*WHAT YOU SHOULD DO*
Select each line below that contains the string "Task", and treat uppercase and lowercase letters as different.

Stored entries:
= = =

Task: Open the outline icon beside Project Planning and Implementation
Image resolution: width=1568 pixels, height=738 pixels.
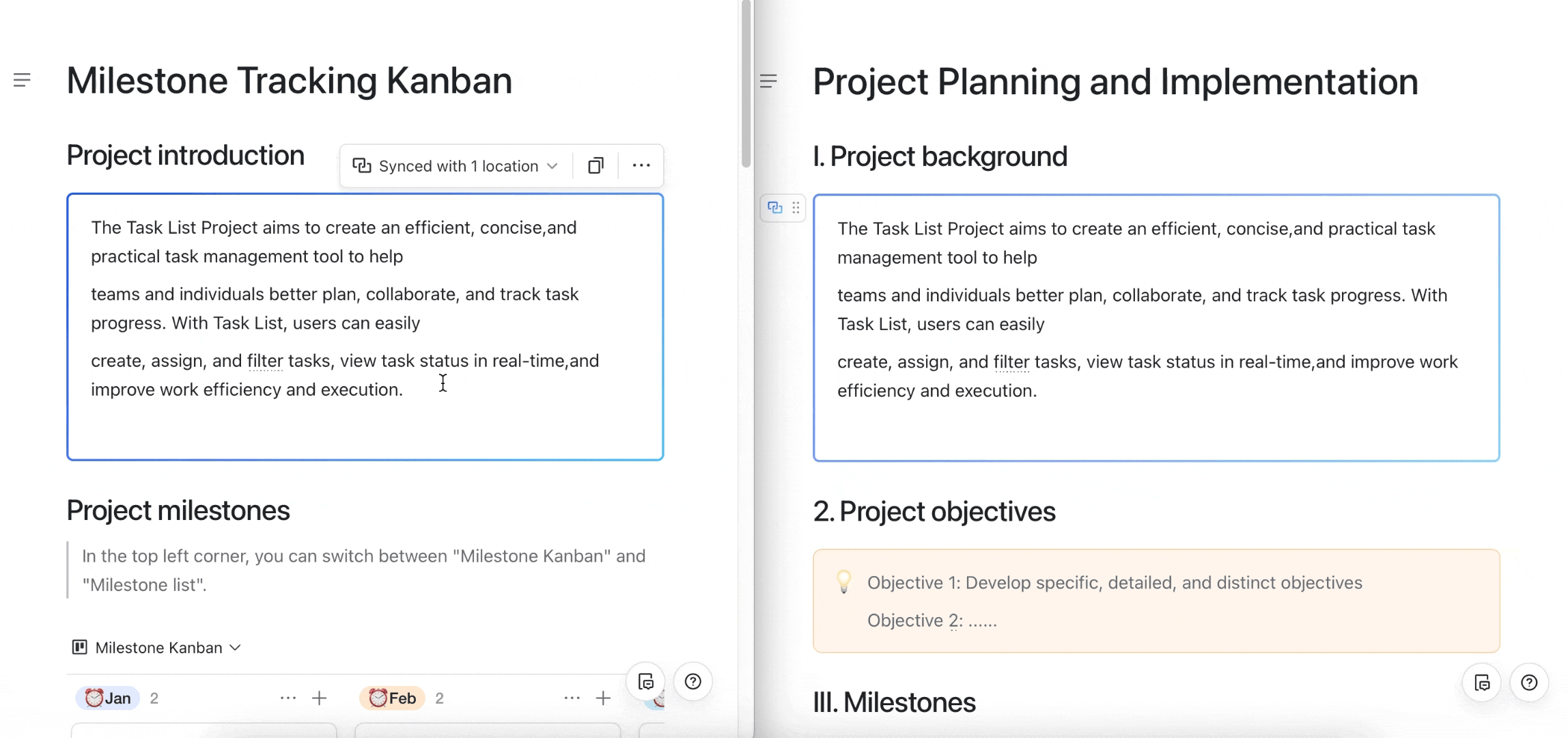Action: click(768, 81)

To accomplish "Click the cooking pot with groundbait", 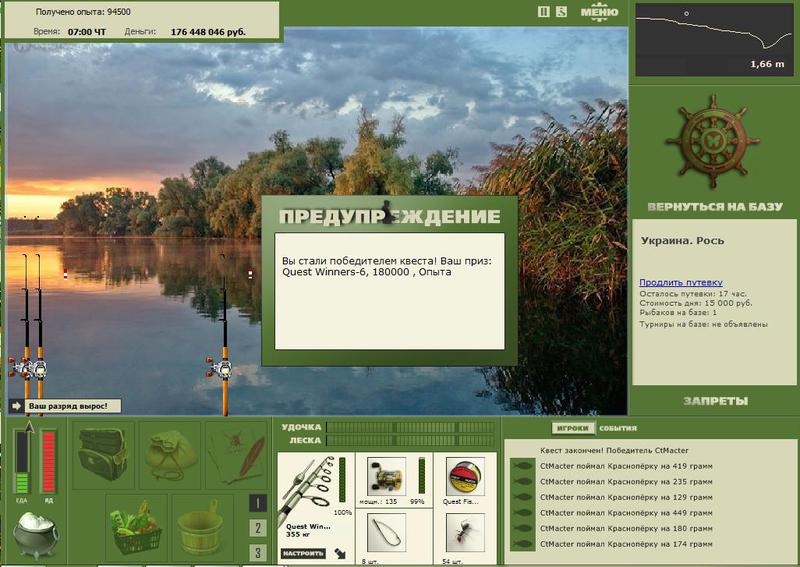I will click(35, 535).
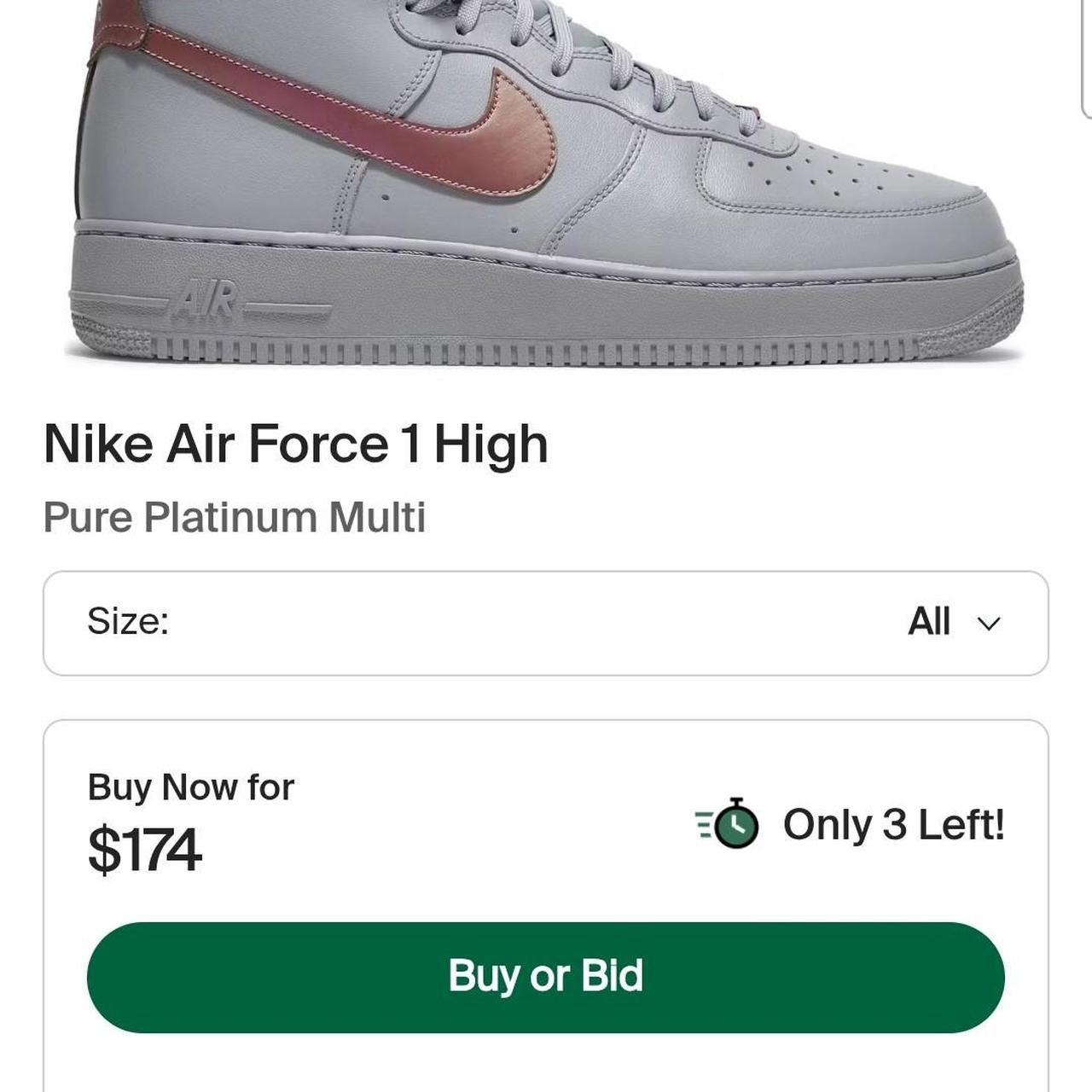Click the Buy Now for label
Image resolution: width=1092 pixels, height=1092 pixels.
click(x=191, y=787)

= = =

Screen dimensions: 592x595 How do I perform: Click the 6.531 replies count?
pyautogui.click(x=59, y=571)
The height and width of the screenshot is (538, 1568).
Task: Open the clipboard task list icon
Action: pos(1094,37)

= = =

*OUTPUT OF THE EXERCISE*
Task: Open the outline icon beside Project Planning and Implementation
Task: Open the clipboard task list icon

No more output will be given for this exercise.